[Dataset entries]

::::

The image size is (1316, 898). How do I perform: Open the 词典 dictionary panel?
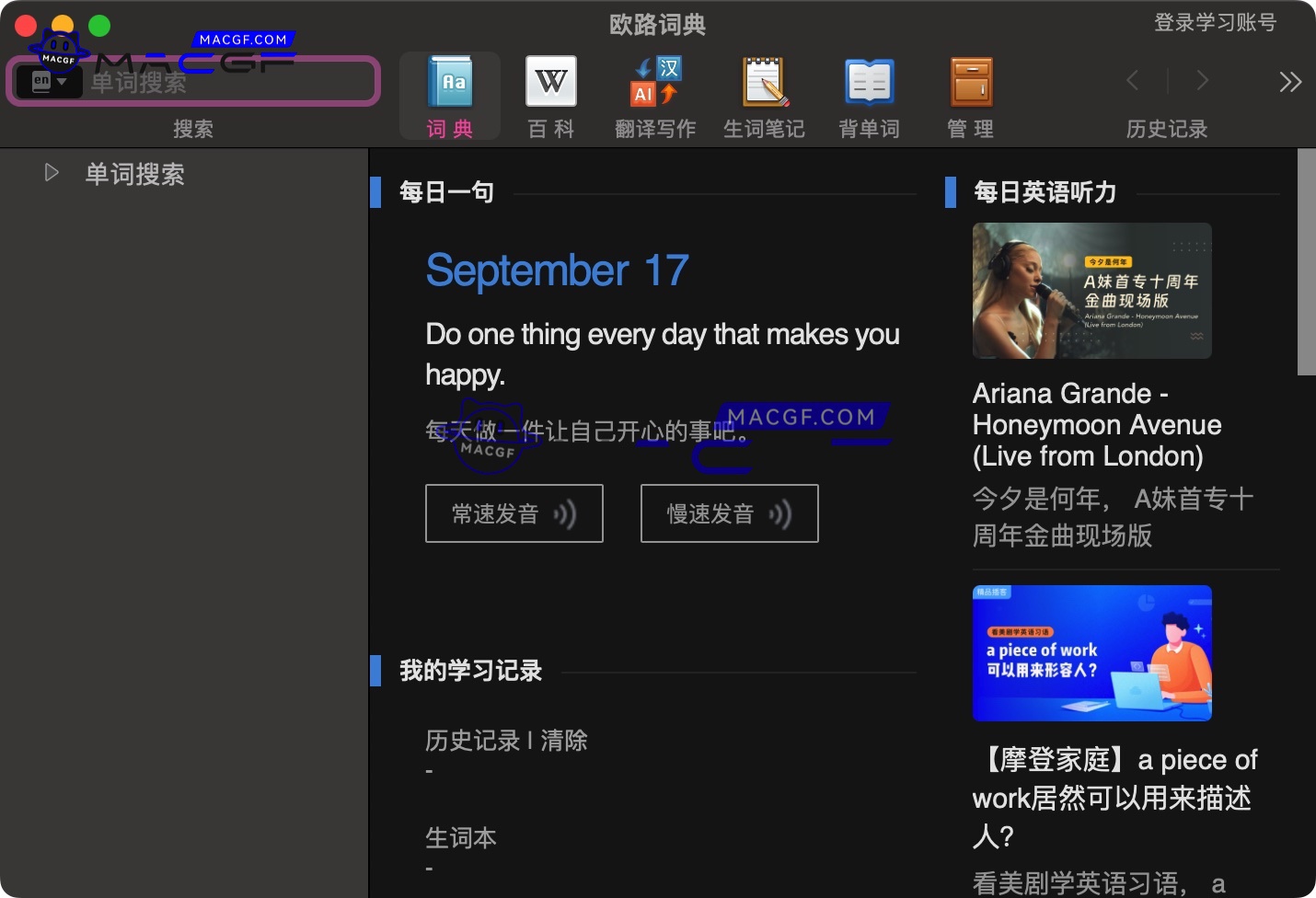[x=450, y=95]
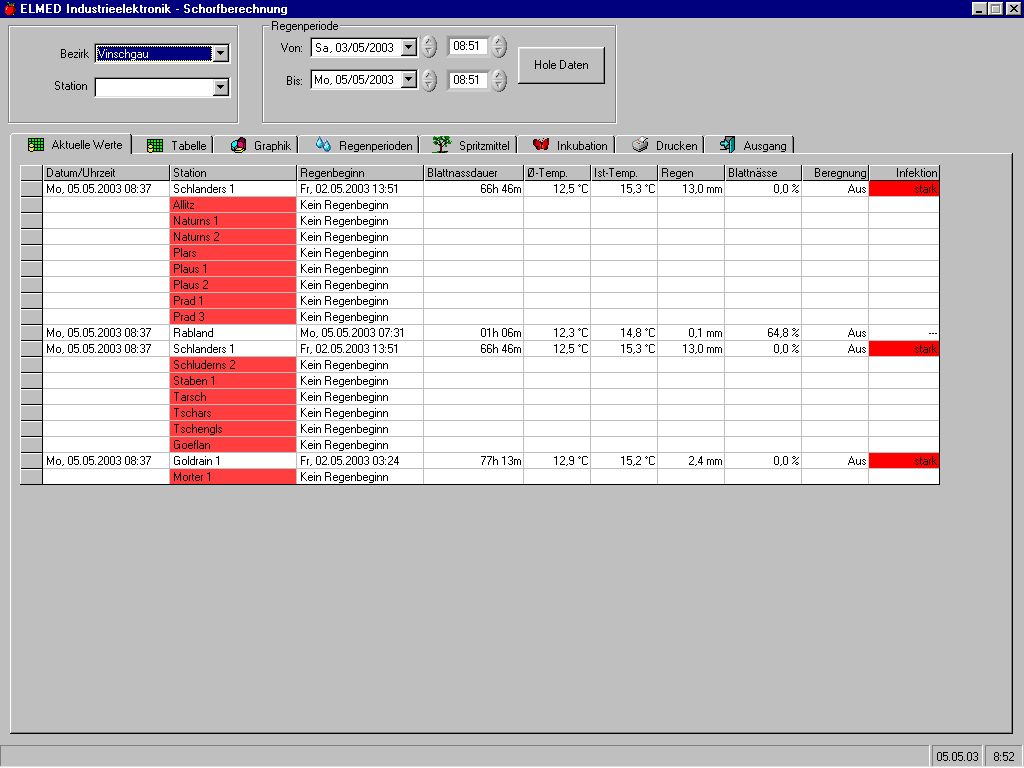
Task: Click the tree icon for Spritzmittel
Action: [x=441, y=146]
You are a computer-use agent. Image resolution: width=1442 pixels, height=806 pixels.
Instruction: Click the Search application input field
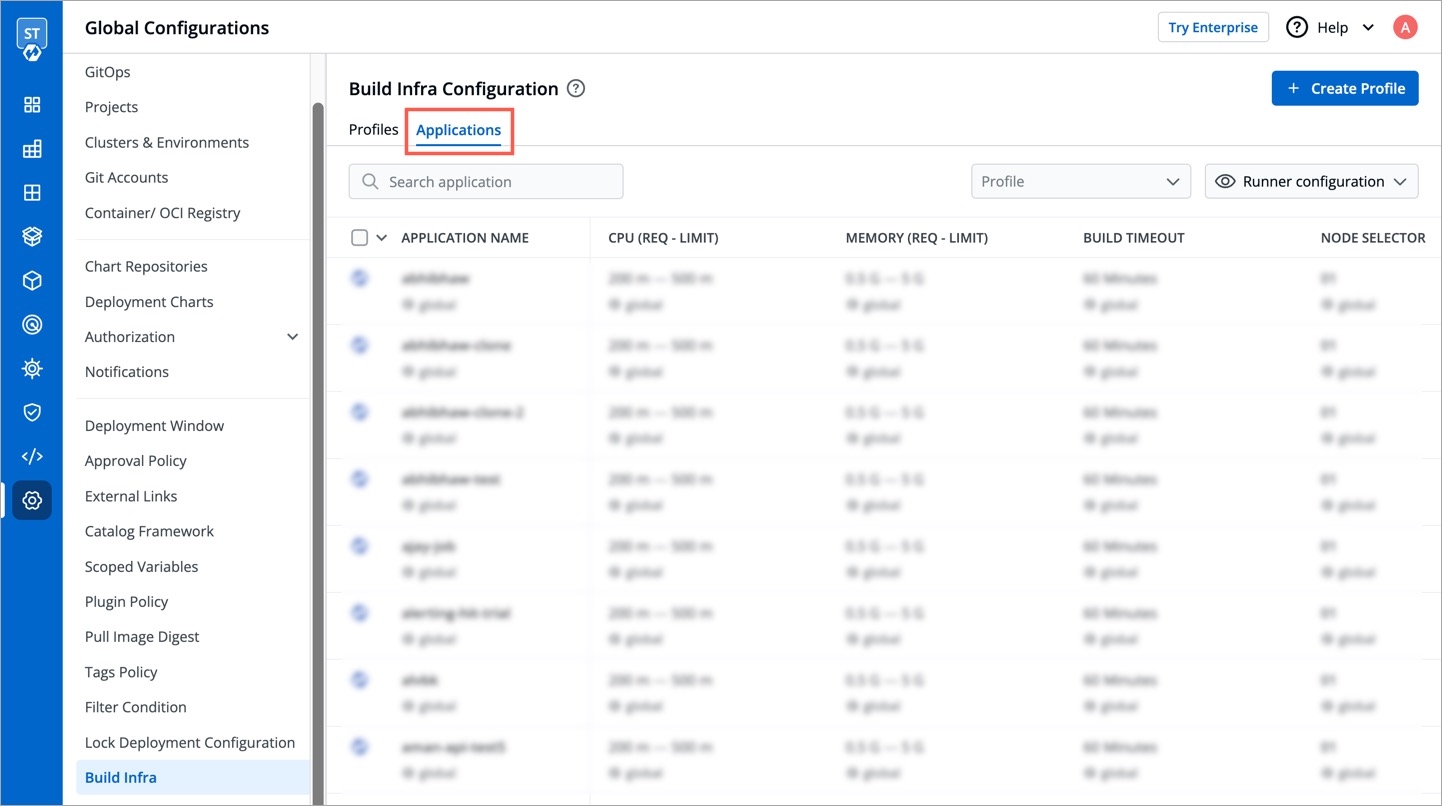click(x=486, y=182)
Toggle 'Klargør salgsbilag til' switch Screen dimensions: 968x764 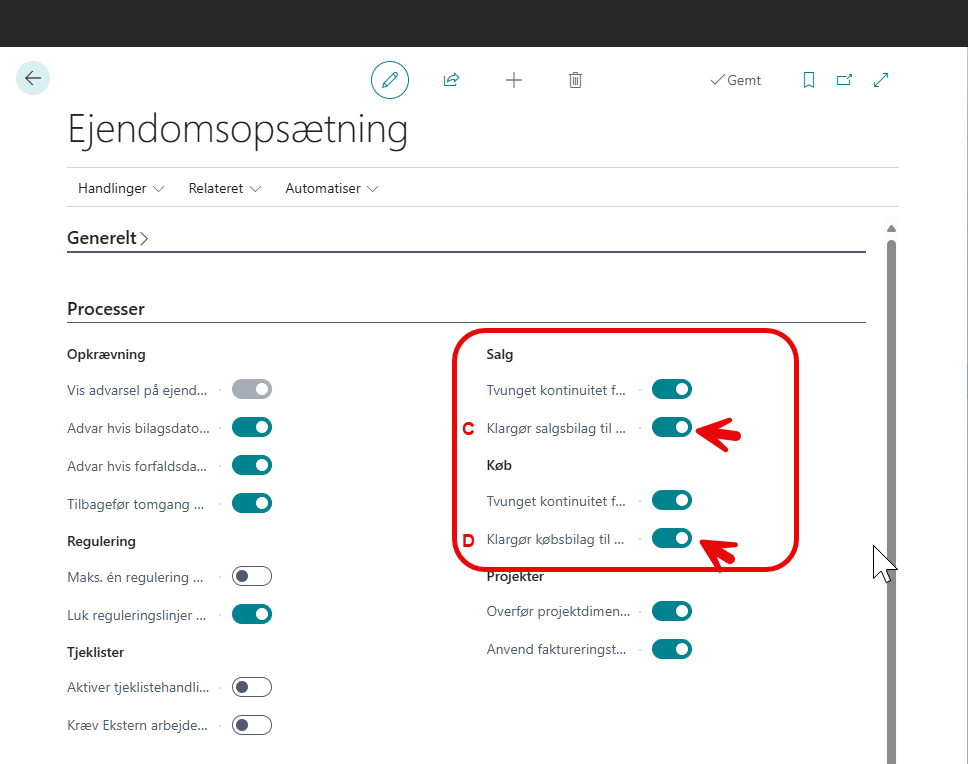pos(671,427)
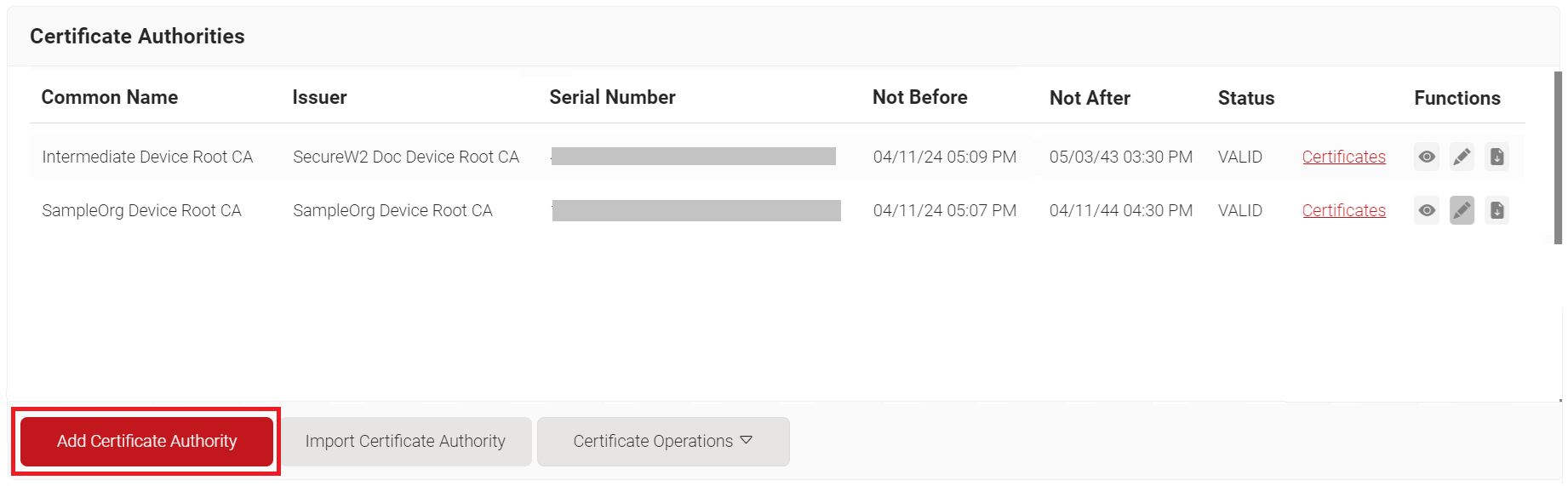Open Certificates link for Intermediate Device Root CA
Viewport: 1568px width, 486px height.
[x=1343, y=157]
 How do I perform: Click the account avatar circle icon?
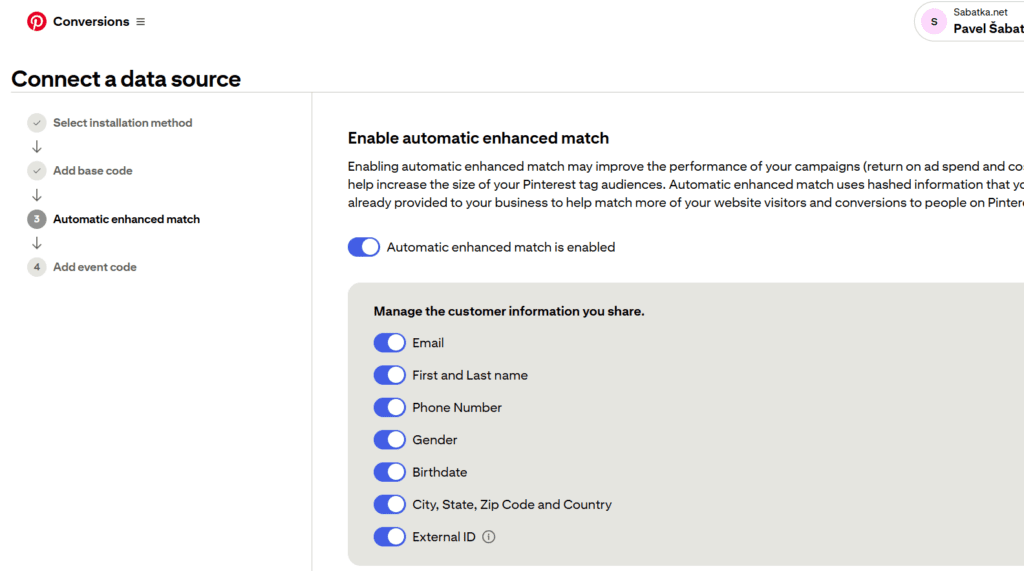click(934, 21)
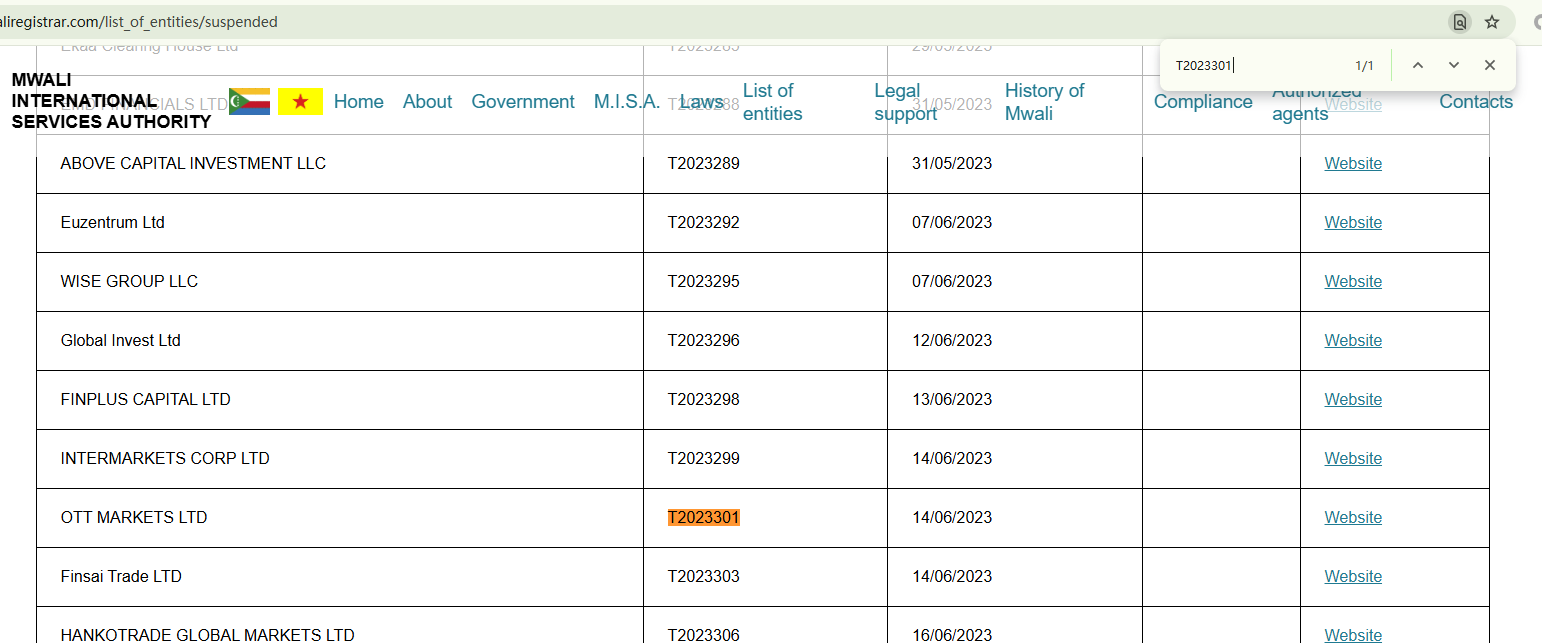Click Website link for Global Invest Ltd
This screenshot has width=1542, height=643.
[x=1353, y=340]
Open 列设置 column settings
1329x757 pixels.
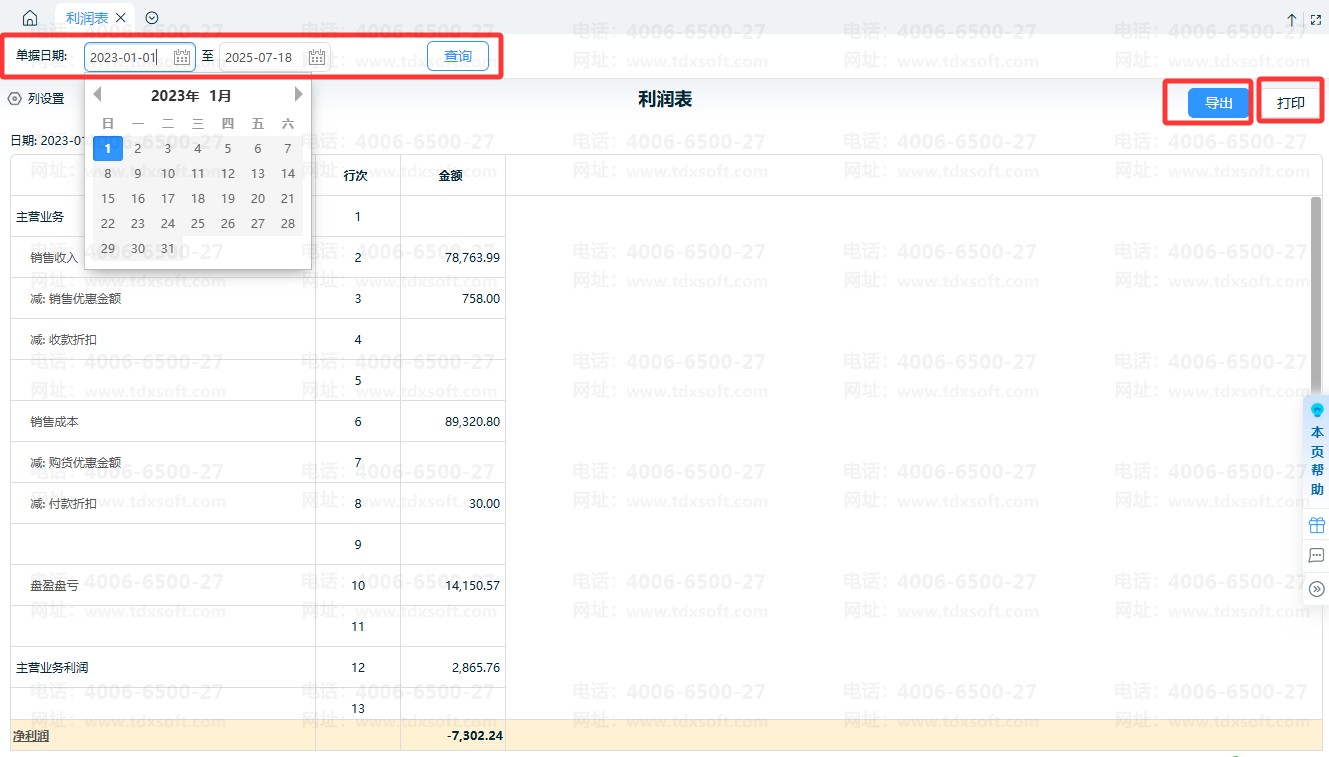tap(37, 99)
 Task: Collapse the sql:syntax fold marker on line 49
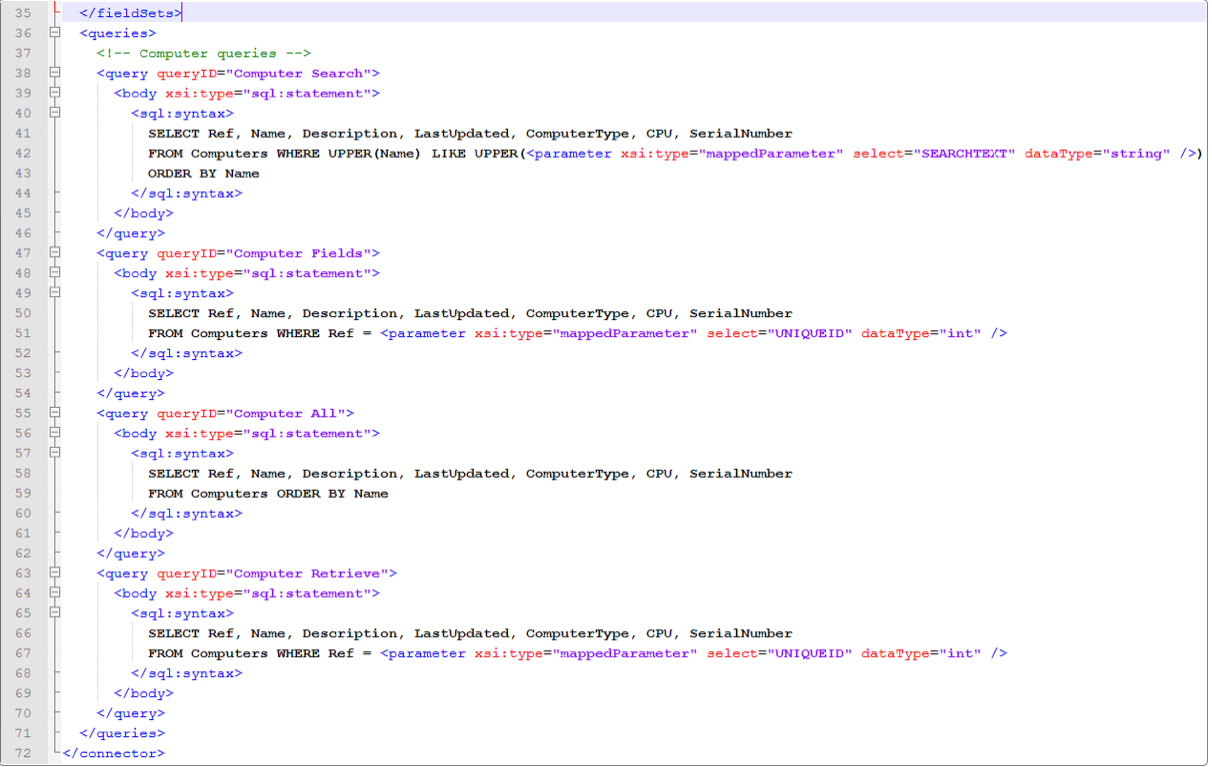55,293
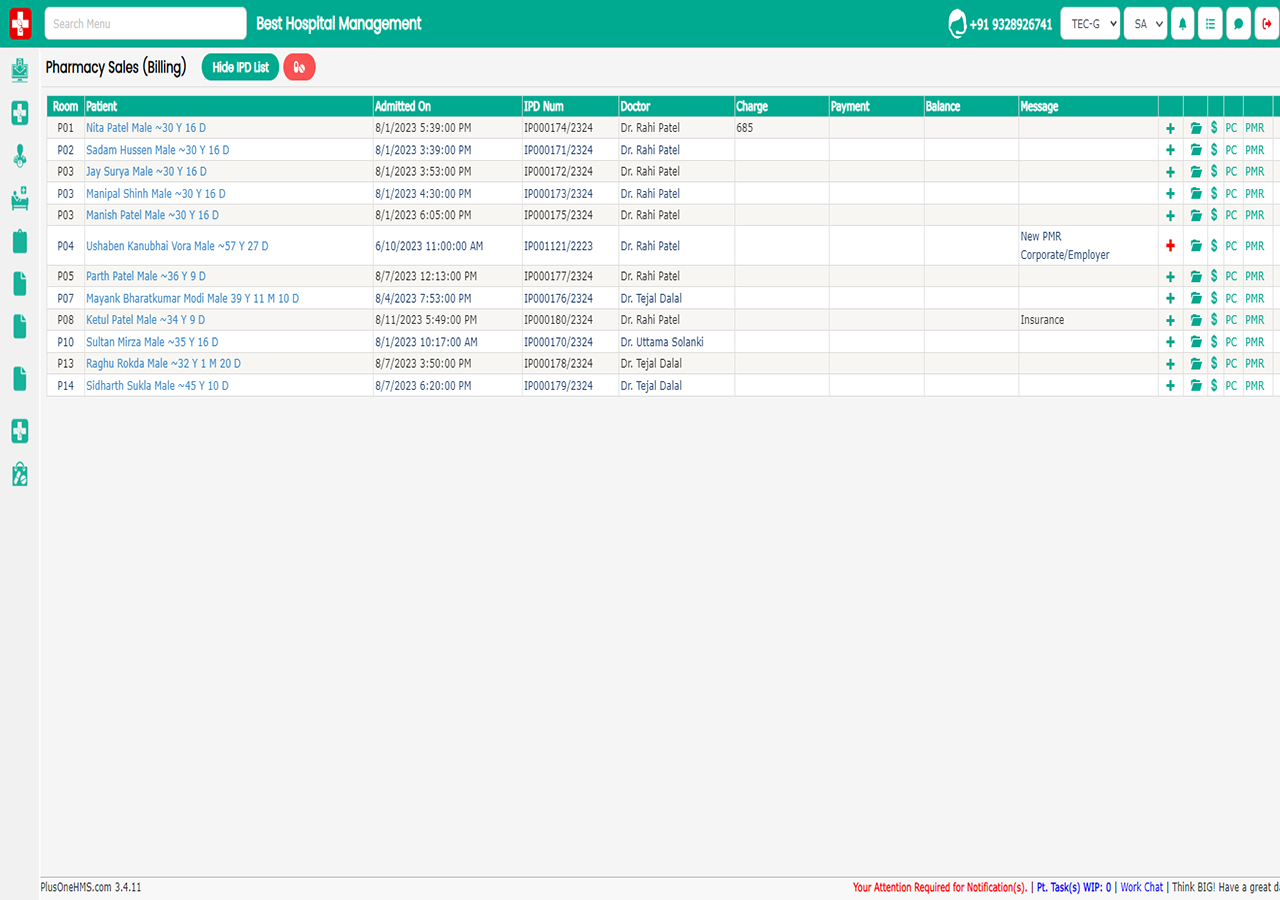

::::

Exactly the lines from the one with "Task: Collapse the" through the end of the records are to be repeated, both ends included, and pictures are to be omitted.

### Written response
 Task: Collapse the sql:syntax fold marker on line 49
55,293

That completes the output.